Une belle époque que celle-là… Malheureusement, les lectures et des achats militants n’ont pas permis à cette presse de vivre ou de survivre. Mais on se rappellera toujours les percutantes et belles tribunes, les articles rédigées avec rigueur et style qu’on en devient nostalgique.

Le public semble avoir souhaité lire des publications autres que celles ouvertement partisanes. Et cela a entraîné la mort de cette presse de parti. Alors que la bataille faisait rage entre le pouvoir Ps et Serigne Ahmed Tidiane Sy, défunt khalife général des Tidianes, une excellente réplique du guide religieux autour d’une allusion à Nietszche et à sa compagne Lou Salomé.

Pour en revenir à notre propos du début, nous disons avoir tenté une sorte de crowdsourcing, en mettant à contribution, via notre page facebook, des internautes au sujet de ce Cercle des lecteurs de Suxuba. Cette pratique est usitée par des journalistes, à travers le monde, suscitant ainsi « la production participative » qui est une « utilisation de la créativité, de l'intelligence et du savoir-faire d'un grand nombre de personnes… » extérieures au journal pour obtenir des informations qu’on devra cependant vérifier avec rigueur. Et la vérification est l’un des défis que doit relever ce type de pratique que le journalisme a en commun avec des entreprises commerciales et leurs stratèges commerciaux qui font « appel au grand public ou aux consommateurs pour proposer et créer des éléments de la politique marketing (choix de marque, création de slogan, création de vidéo…) ou même pour réaliser des prestations marketing. Dans le cadre du crowdsourcing ».

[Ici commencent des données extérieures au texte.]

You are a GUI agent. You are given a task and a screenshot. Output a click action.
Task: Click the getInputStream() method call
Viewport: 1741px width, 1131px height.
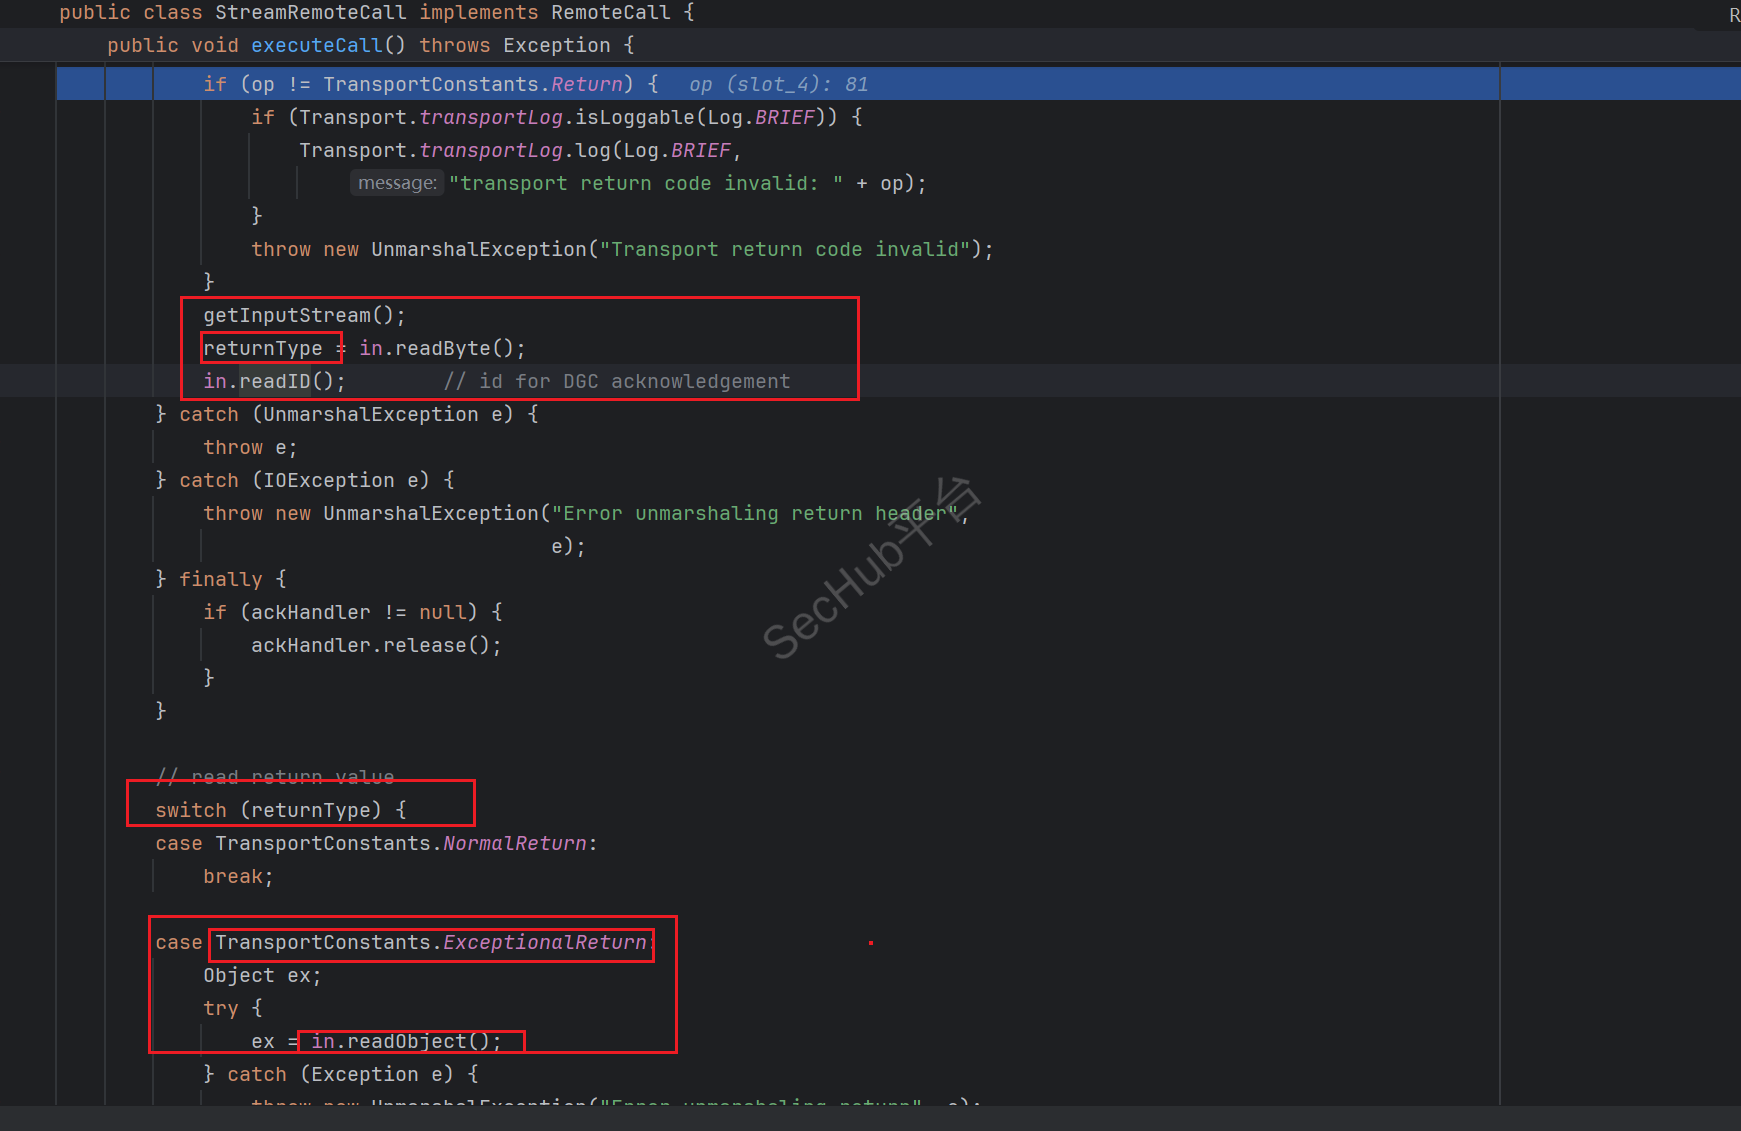[x=303, y=316]
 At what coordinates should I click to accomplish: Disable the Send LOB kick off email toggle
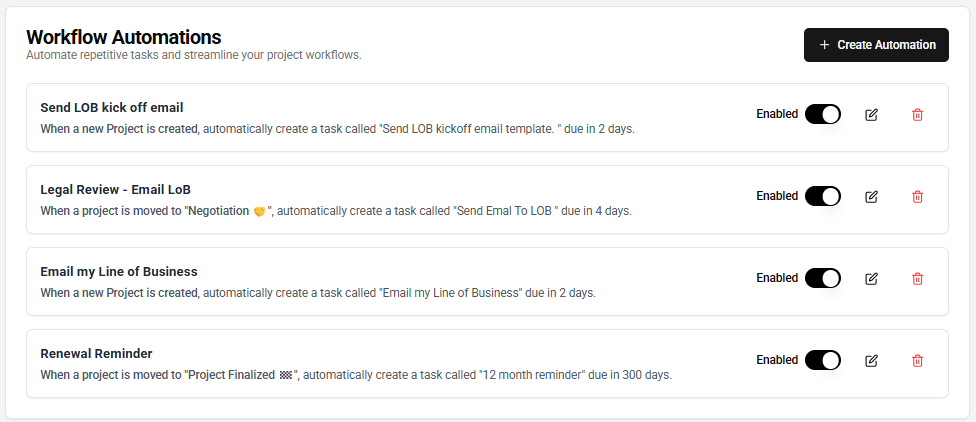click(823, 115)
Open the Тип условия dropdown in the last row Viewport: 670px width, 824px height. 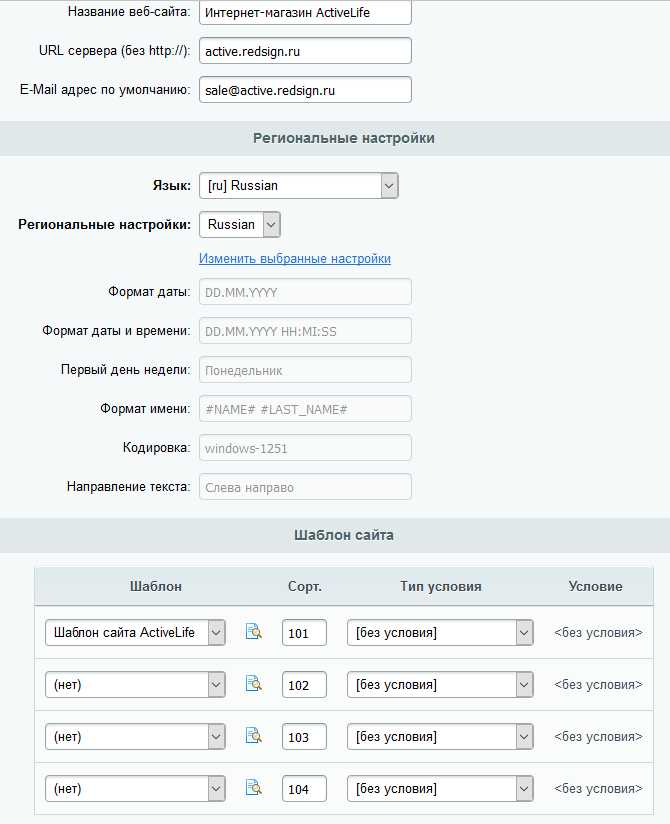[x=439, y=788]
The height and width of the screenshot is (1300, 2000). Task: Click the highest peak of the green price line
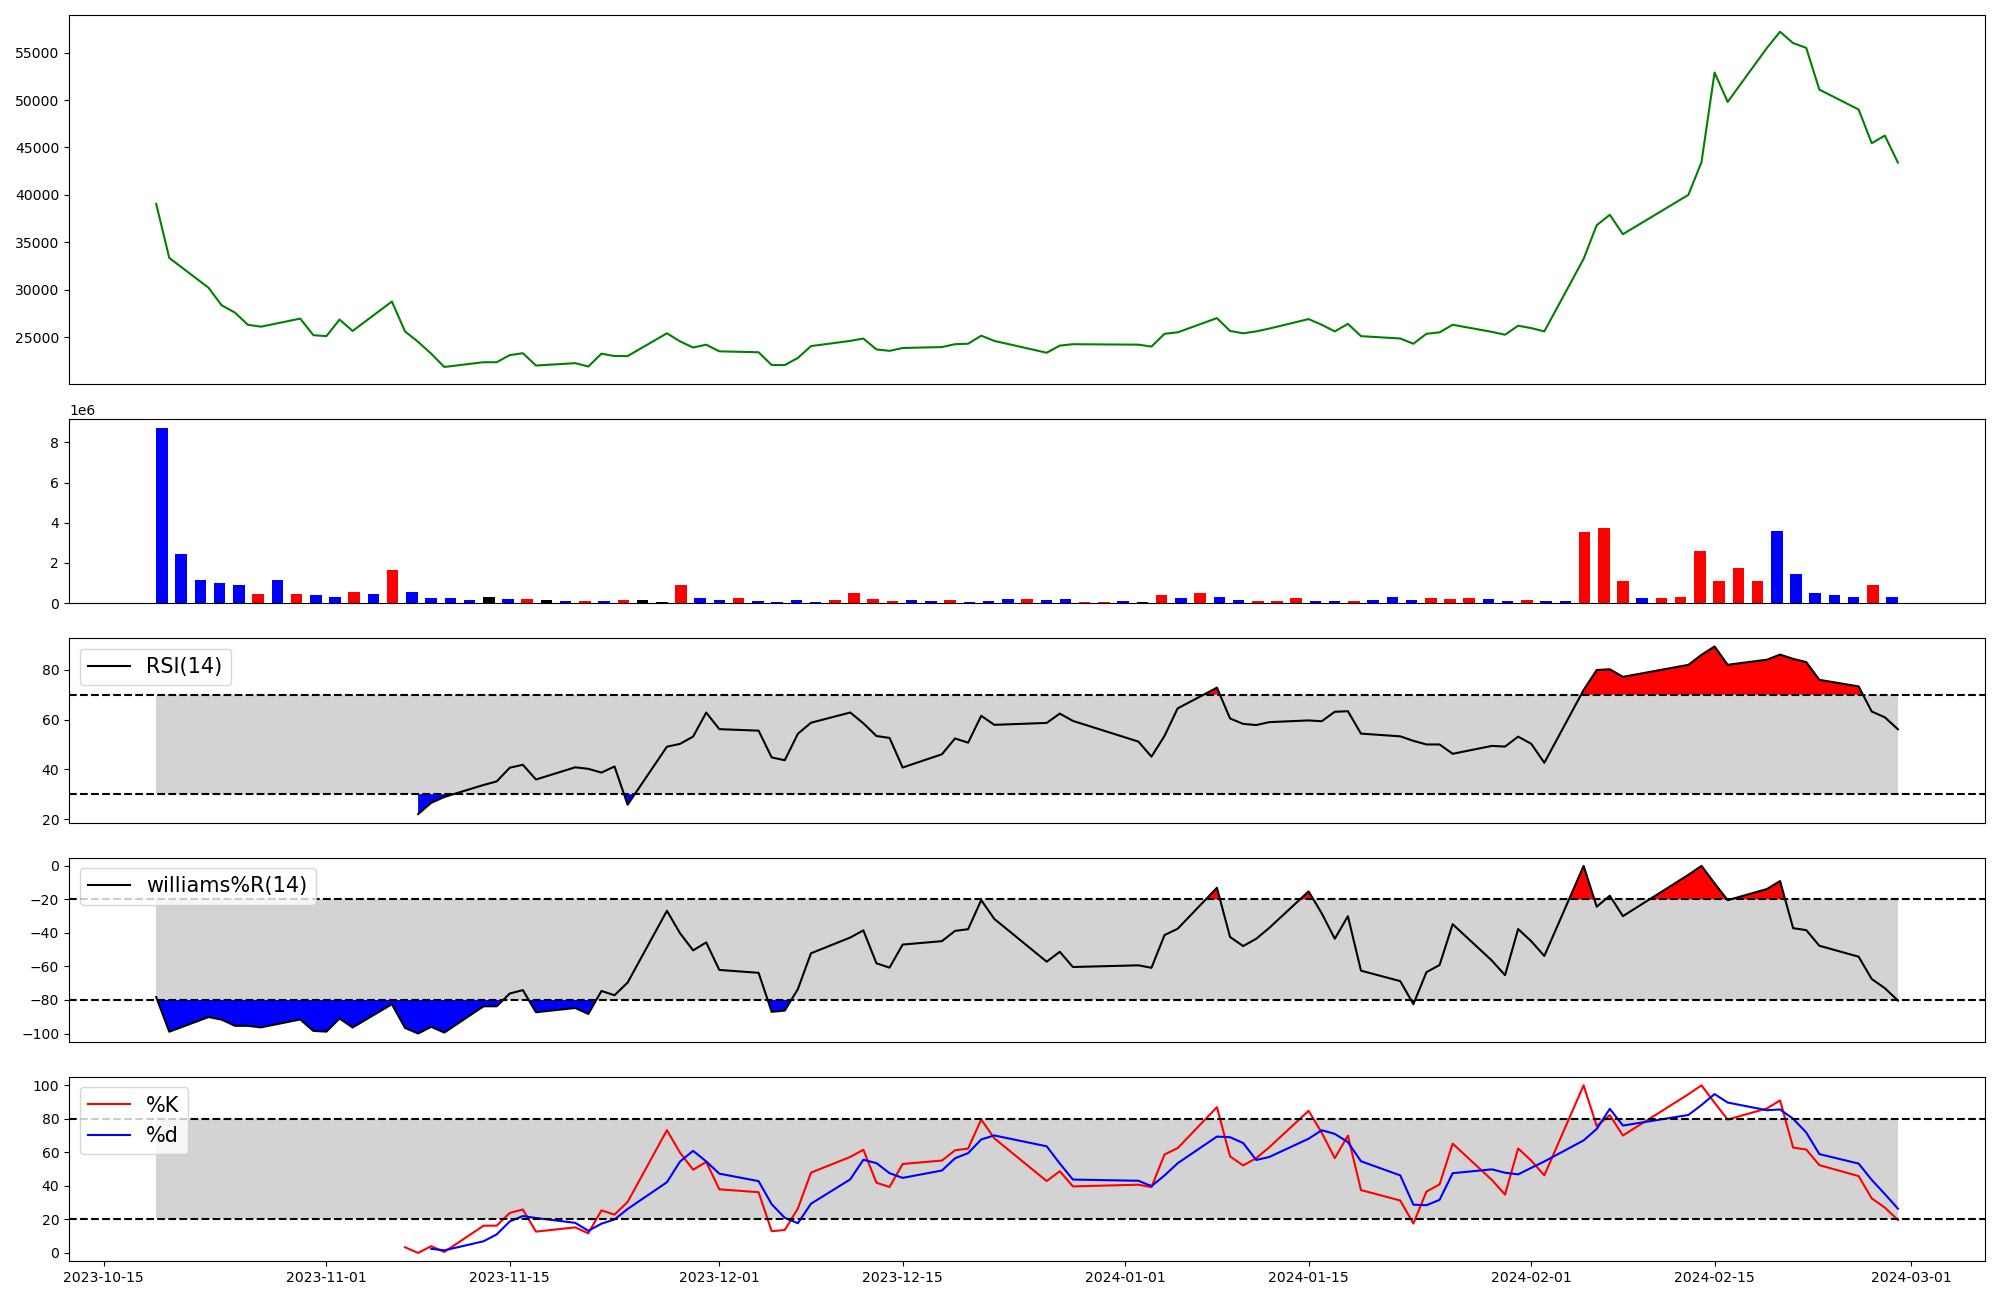pyautogui.click(x=1780, y=32)
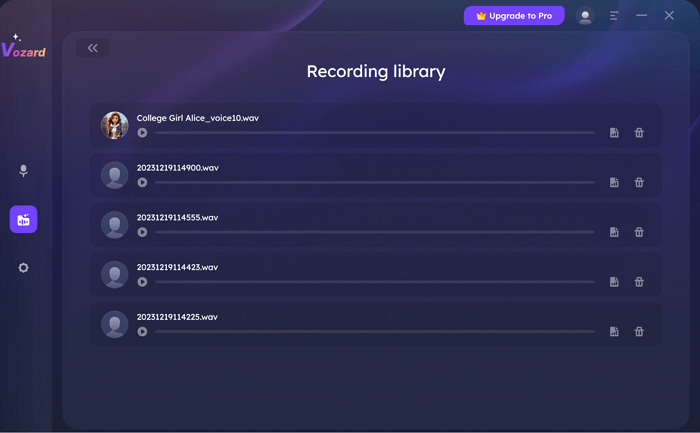Click the Vozard logo
Screen dimensions: 700x433
click(23, 48)
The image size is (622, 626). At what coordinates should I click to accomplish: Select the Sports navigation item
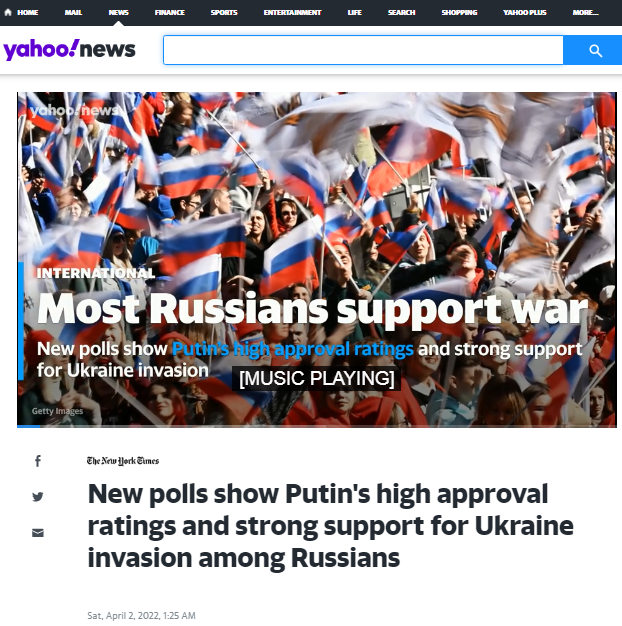[224, 12]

Post-scriptum : Un grand bravo à l’émission "Thème de la semaine" (diffusée dans la nuit du samedi au dimanche) de Mamadou Ndoye Bane de la Radio Futurs médias qui a permis à la Section Recherches de la gendarmerie nationale  d’attendre au bas de l’immeuble de la Rfm un invité de l’émission pour l’arrêter. Le mis en cause est un de ces rabatteurs ou passeurs d’émigrants clandestins sénégalais en Libye qui ont arnaqué beaucoup de candidats à l’émigration vers l’Italie. Beaucoup de ces migrants ont vécu ou vivent encore l’enfer ou sont morts par la faute de ces malfaiteurs qui les ont vendus à des négriers qui ne sont en rien différents des trafiquants d’une autre époque – noire celle-là – de la Traite Transatlantique.